Ok ok ! Je m’en vais ! Un dernier regard aux fauteuils, au rideau et aux projecteurs, une
dernière pensée à tous ceux qui ont cru en moi, un jour. Le grand Morne vous salue.
Malgré mes déboires je ne suis pas fini et je reste persuadé que je remontrai sur les
planches, ne vous en déplaise.
Je suis sûrement un comédien imbibé je ne le nie pas, mais j’ai eu mon heure de gloire,
et à l’époque mon débit n’était pas que de boissons.
Oui c’est bon je pars, une chose est sûre c’est que je ne peux pas vous faire de
l’ombre, vous voulez savoir pourquoi ? Mais parce que vous n’êtes pas une lumière,
monsieur le directeur metteur en scène.
Ce n’est pas la peine de crier. Vous n’êtes qu’un imbécile, monsieur le directeur metteur
en scène. Si vous l’êtes, sinon vous ne diriez pas que je ne suis qu’un bouffon !
C’est un honneur d’être un saltimbanque, un baladin, je pensais en arrivant ici que vous
l’auriez remarqué. Un bon directeur metteur en scène aurait senti immédiatement que je
suis un artiste, certes décadent, mais un artiste.
Qu’est-ce que vous dites ? Et si on discutait pour un rôle éventuel ? Non merci pour la
charité. C’est vous le bouffon, hypocrite.

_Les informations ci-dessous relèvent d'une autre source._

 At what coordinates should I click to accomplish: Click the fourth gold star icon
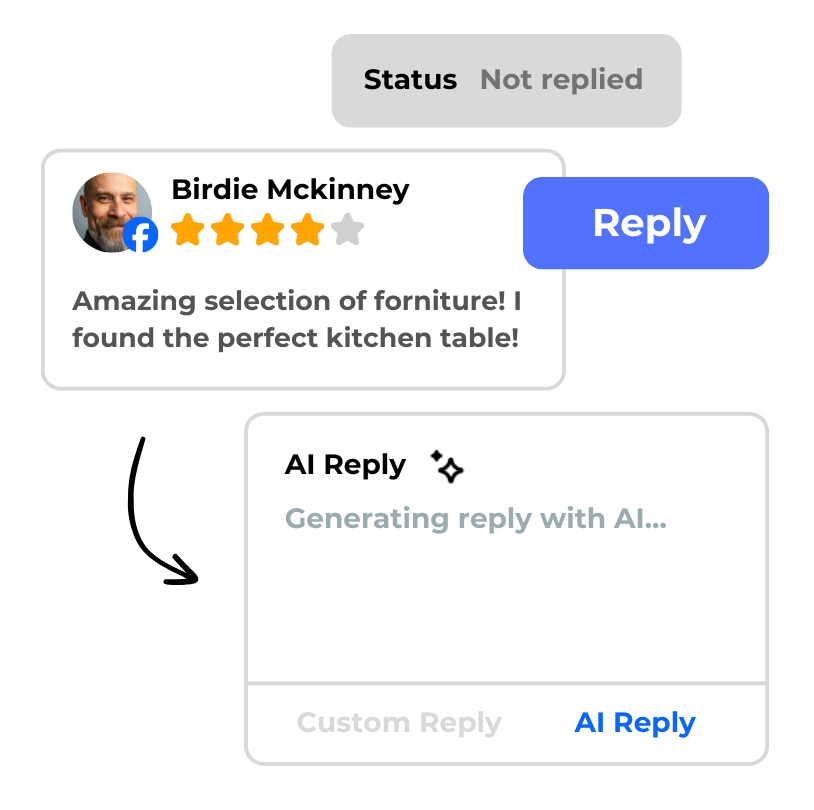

Je voulais revoir ce théâtre qui m’a fait tant vibrer avant de tirer ma révérence.
Je vais trinquer à moi, à ce que je ne suis plus. Alain Fournier vous salue bien. Vous
me demandez qui je suis vraiment ? Vous ne comprenez décidément rien.

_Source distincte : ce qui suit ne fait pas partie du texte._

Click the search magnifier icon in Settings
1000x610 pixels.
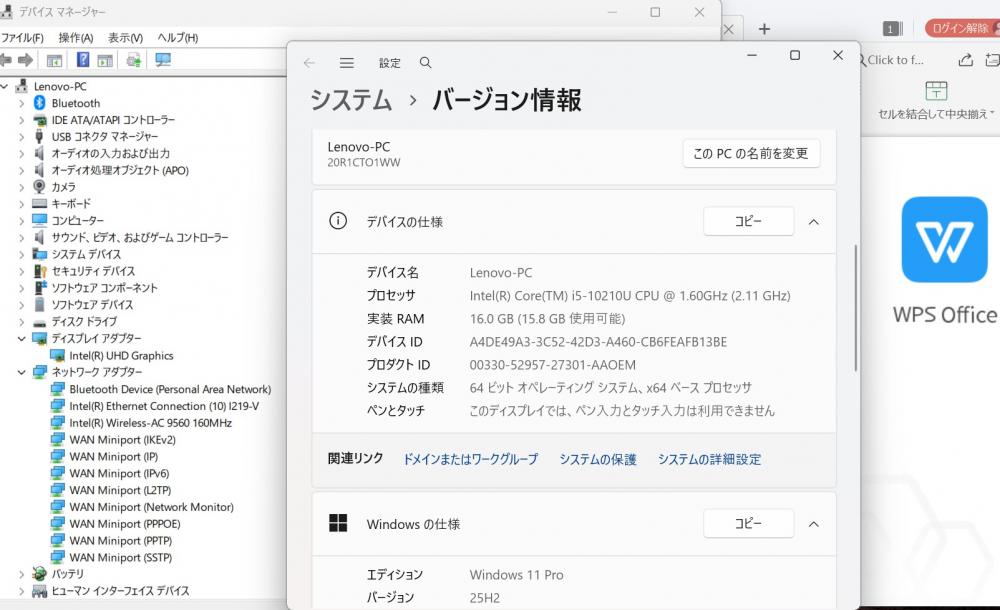point(425,63)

Pas facile d’être un comédien qui a trop vieilli, et mal. Cette scène se passe de
commentaire alors je vais me taire et subir mon destin, celui d’une étoile qui s’éteint et
qui va essayer de briller ailleurs, dans une autre galaxie.
Sur scène chaque comédien donne une part de lui-même, mais certains dont vous
faites partie ne donne rien, que du négatif.
Je n’irai pas plus loin, car par trop de stress et d’alcools je ne me souviens plus de mon
texte.
Mais par contre avant de partir, j’aimerais vous dire que vous le vouliez ou non, je
demeure un véritable comédien de théâtre.